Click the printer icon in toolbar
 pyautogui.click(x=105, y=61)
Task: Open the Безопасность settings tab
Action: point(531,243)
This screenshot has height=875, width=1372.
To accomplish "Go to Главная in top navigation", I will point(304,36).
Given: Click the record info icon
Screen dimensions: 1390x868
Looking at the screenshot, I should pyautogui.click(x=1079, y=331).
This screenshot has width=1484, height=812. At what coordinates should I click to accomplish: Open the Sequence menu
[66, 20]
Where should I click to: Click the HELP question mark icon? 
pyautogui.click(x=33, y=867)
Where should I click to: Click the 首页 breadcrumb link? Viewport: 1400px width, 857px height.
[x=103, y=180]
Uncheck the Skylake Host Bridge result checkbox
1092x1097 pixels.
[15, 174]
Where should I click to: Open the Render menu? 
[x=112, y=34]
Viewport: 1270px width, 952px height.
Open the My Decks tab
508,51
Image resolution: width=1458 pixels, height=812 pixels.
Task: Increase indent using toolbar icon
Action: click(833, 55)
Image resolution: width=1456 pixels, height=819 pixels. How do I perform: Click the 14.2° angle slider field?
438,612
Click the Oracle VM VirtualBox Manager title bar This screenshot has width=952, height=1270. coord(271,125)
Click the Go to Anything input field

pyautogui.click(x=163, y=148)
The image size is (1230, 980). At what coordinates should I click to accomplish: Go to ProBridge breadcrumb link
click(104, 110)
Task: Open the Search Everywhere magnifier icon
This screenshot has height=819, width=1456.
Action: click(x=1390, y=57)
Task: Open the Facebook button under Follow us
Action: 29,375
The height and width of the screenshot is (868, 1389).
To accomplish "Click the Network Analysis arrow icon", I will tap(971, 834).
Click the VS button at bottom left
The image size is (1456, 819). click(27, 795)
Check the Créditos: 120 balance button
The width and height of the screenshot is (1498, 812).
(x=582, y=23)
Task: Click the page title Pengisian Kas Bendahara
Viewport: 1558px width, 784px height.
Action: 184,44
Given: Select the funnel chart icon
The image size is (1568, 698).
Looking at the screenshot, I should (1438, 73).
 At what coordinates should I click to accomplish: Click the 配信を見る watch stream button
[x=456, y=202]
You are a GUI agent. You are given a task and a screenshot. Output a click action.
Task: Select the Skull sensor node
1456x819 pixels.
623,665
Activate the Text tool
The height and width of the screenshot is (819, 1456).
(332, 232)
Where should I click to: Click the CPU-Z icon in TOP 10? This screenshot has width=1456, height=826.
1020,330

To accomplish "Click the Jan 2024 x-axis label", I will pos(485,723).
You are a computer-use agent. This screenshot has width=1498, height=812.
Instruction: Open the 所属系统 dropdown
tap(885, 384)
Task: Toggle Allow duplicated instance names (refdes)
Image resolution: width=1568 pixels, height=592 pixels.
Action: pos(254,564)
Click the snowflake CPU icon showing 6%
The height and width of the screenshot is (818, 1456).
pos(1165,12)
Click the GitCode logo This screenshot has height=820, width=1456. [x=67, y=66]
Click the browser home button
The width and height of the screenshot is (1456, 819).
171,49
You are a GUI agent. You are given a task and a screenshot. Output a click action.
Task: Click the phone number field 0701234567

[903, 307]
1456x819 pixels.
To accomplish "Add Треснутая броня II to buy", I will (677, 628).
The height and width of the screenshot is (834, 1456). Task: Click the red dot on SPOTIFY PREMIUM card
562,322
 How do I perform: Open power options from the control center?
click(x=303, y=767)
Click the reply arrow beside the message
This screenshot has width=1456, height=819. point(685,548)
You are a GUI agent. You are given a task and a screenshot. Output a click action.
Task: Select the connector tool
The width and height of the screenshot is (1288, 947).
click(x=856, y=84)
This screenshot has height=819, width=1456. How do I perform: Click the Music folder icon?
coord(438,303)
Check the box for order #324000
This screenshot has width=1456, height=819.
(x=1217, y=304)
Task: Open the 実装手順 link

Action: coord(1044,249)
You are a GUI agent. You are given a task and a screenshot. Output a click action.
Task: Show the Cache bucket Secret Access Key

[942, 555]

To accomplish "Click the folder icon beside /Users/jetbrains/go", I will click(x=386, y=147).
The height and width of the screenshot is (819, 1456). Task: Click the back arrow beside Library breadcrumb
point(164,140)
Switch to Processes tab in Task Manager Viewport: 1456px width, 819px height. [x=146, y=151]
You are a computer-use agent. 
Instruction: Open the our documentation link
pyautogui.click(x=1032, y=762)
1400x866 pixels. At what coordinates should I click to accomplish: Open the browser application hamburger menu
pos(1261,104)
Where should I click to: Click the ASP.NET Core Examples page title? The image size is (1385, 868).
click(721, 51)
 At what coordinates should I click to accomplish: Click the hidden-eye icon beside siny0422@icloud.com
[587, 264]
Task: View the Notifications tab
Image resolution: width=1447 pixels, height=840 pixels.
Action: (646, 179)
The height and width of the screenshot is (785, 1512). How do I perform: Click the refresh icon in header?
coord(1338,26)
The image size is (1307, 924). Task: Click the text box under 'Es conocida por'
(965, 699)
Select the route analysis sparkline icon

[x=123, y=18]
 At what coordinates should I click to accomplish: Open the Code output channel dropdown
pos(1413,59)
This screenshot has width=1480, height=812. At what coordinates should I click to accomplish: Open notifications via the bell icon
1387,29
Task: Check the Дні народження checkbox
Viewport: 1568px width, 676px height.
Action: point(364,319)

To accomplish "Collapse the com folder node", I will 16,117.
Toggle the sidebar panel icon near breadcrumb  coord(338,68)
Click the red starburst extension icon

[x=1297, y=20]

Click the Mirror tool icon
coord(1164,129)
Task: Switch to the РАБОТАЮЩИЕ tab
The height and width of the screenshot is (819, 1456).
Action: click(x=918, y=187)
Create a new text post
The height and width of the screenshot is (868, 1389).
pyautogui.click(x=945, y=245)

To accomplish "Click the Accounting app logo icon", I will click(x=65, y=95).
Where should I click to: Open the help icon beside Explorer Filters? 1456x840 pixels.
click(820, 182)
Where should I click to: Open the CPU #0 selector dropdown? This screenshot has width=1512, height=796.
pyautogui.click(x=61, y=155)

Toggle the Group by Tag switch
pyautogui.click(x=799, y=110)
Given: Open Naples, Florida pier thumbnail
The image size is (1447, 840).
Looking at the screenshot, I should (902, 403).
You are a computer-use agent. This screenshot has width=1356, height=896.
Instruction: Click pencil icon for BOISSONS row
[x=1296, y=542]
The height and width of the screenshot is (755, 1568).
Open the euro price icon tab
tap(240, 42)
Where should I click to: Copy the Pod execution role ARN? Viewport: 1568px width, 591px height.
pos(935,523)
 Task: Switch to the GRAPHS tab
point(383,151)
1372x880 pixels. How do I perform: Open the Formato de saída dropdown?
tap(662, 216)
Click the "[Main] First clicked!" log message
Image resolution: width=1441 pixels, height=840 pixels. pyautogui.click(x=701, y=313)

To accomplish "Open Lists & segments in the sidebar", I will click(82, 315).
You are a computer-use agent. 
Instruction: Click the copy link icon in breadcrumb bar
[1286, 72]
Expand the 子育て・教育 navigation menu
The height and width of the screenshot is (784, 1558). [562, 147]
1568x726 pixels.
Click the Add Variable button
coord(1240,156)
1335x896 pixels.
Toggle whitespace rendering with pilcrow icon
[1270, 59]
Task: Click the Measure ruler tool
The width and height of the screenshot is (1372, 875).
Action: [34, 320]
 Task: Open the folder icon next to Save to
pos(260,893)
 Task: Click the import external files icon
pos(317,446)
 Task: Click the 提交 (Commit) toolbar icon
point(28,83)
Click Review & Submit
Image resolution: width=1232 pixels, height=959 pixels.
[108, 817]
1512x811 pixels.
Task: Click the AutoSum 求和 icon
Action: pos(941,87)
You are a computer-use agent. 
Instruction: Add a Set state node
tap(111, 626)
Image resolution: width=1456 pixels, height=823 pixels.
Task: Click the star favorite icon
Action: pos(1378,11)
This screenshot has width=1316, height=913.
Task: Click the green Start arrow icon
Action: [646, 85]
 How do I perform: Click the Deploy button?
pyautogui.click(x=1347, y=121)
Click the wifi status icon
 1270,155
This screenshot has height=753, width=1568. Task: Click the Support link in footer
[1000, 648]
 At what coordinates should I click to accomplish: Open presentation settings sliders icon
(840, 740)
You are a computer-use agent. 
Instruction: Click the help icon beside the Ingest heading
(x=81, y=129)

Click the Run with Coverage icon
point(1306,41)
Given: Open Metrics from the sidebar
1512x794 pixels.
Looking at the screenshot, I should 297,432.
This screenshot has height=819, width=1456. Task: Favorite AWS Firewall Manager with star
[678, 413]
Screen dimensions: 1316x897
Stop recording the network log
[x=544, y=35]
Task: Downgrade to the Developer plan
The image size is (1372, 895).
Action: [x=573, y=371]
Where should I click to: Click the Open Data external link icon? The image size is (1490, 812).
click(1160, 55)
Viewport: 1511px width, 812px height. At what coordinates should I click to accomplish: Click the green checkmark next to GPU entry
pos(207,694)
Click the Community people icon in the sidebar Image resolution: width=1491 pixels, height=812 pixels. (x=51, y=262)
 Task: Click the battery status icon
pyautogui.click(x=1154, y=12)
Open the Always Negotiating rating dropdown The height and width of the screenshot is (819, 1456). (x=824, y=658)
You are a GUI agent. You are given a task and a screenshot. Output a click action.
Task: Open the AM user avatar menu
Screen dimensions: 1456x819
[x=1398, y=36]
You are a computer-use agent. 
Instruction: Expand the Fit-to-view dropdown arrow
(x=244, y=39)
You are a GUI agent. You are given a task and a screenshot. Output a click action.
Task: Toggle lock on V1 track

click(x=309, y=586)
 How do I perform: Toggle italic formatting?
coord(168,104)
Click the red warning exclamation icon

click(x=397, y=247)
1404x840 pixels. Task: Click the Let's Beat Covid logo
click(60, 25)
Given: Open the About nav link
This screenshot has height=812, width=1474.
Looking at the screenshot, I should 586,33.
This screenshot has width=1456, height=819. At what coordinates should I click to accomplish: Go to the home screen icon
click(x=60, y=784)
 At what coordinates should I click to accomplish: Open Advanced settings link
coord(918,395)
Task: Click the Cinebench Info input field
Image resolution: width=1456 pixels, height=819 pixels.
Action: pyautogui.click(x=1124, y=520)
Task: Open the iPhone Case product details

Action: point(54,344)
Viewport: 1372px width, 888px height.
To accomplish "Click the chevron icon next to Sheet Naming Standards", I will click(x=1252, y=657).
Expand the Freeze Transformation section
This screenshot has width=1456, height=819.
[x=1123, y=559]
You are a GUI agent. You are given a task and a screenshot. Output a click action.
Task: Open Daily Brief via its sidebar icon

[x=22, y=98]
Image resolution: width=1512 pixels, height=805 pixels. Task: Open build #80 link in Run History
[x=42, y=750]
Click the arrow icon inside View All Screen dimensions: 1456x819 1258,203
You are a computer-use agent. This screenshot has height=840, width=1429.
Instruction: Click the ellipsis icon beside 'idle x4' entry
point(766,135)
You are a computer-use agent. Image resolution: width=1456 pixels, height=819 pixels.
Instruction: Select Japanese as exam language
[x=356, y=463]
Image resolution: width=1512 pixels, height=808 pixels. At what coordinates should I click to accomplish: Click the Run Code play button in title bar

* * * *

> **EXERCISE GOAL**
Beginning with the very first line of the material above, give each line again exactly, ending with the line that contains "Task: Click the page".

> **ANSWER SPACE**
Click the printer icon in toolbar
 pyautogui.click(x=105, y=61)
Task: Open the Безопасность settings tab
Action: point(531,243)
This screenshot has height=875, width=1372.
To accomplish "Go to Главная in top navigation", I will point(304,36).
Given: Click the record info icon
Screen dimensions: 1390x868
Looking at the screenshot, I should pyautogui.click(x=1079, y=331).
This screenshot has width=1484, height=812. At what coordinates should I click to accomplish: Open the Sequence menu
[66, 20]
Where should I click to: Click the HELP question mark icon? 
pyautogui.click(x=33, y=867)
Where should I click to: Click the 首页 breadcrumb link? Viewport: 1400px width, 857px height.
[x=103, y=180]
Uncheck the Skylake Host Bridge result checkbox
1092x1097 pixels.
[15, 174]
Where should I click to: Open the Render menu? 
[x=112, y=34]
Viewport: 1270px width, 952px height.
Open the My Decks tab
508,51
Image resolution: width=1458 pixels, height=812 pixels.
Task: Increase indent using toolbar icon
Action: click(833, 55)
Image resolution: width=1456 pixels, height=819 pixels. How do I perform: Click the 14.2° angle slider field?
438,612
Click the Oracle VM VirtualBox Manager title bar This screenshot has width=952, height=1270. coord(271,125)
Click the Go to Anything input field

pyautogui.click(x=163, y=148)
The image size is (1230, 980). At what coordinates should I click to accomplish: Go to ProBridge breadcrumb link
click(104, 110)
Task: Open the Search Everywhere magnifier icon
This screenshot has height=819, width=1456.
Action: click(x=1390, y=57)
Task: Open the Facebook button under Follow us
Action: 29,375
The height and width of the screenshot is (868, 1389).
To accomplish "Click the Network Analysis arrow icon", I will tap(971, 834).
Click the VS button at bottom left
The image size is (1456, 819). click(27, 795)
Check the Créditos: 120 balance button
The width and height of the screenshot is (1498, 812).
(x=582, y=23)
Task: Click the page title Pengisian Kas Bendahara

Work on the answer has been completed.